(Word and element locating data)
▼▼▼
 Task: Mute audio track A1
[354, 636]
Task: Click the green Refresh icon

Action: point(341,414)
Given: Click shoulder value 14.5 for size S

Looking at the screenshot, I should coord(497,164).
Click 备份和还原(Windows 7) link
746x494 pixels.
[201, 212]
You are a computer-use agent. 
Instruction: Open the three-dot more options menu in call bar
▲▲▲
● REQUIREMENTS: Reproduce every one of the rows above word for word, with no alterations.

● FINISHED EXERCISE:
 Task: Mute audio track A1
[354, 636]
Task: Click the green Refresh icon

Action: point(341,414)
Given: Click shoulder value 14.5 for size S

Looking at the screenshot, I should coord(497,164).
Click 备份和还原(Windows 7) link
746x494 pixels.
[201, 212]
You are a computer-use agent. 
Instruction: Open the three-dot more options menu in call bar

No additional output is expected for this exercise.